Two years. I still wait for the day that we can celebrate the anniversaries of how long it has been SINCE Jessica has had diabetes. Scientists--I'm counting on you.


  1. I feel grateful to know such a wonderful family.
    Sean, Jessica, Courtney and you are a great inspiration
    for all of us.

  2. This heartfelt post has brought me to tears. I know this is a hard day for you. I am feeling it so much for you today too after reading your beautiful and heart wrenching words. Jessica is very lucky to have you and Sean and her Courtney to travel this road with her.

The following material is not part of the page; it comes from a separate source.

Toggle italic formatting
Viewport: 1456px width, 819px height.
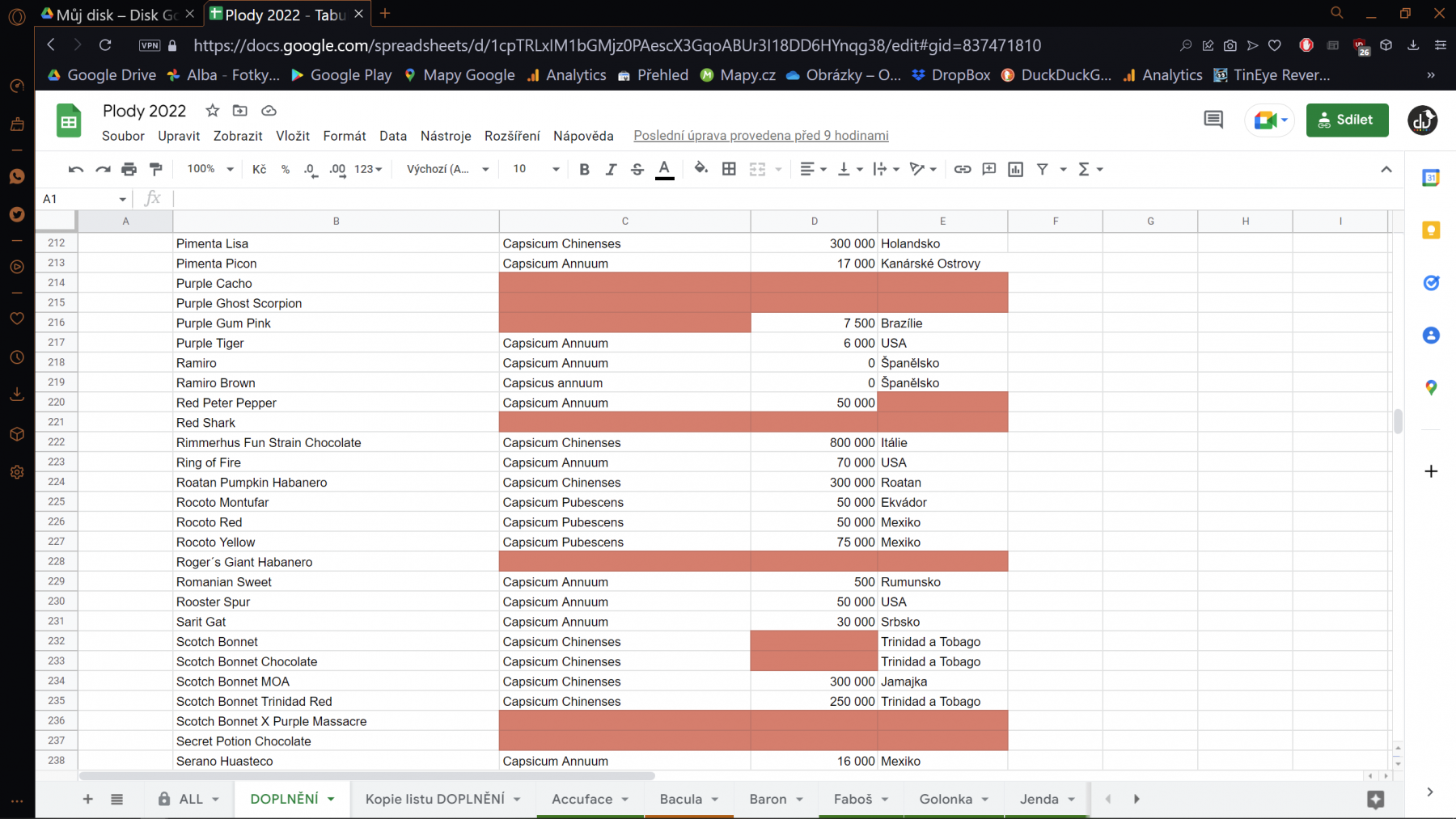click(x=611, y=169)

    Your words and feelings could be mine about being dx'd with T1 myself at age 16 and then flash forwarding 17 years to Feb. 22nd 2003 when Marielle was dx'd at age 4. I am the one who dx'd her...she was up peeing many times the night before and just to reassure myself there was no way it could be T1 checked her bg with my meter while she screamed...it simply read HI. Our lives were forever changed from that moment. I went into the bedroom and cried and called the doctor's answering service. Not to be too dramatic but that moment was one of the most defining of my life.

    Anniversaries like day of dx can be hard. I too am looking forward to the anniversary of how long it has been SINCE Marielle, Jessica, Sean and myself as well as every other T1 person has had diabetes.

    Love and Hugs,
    Patti Hill

  3. My anniversary day is overwhelming also. I had just buried my mother 1 month before. I thought I felt so bad cause I was in such a shock of grieving....but no...

    Congrats to all of you for taking this disease and making it live with you...not you live for it.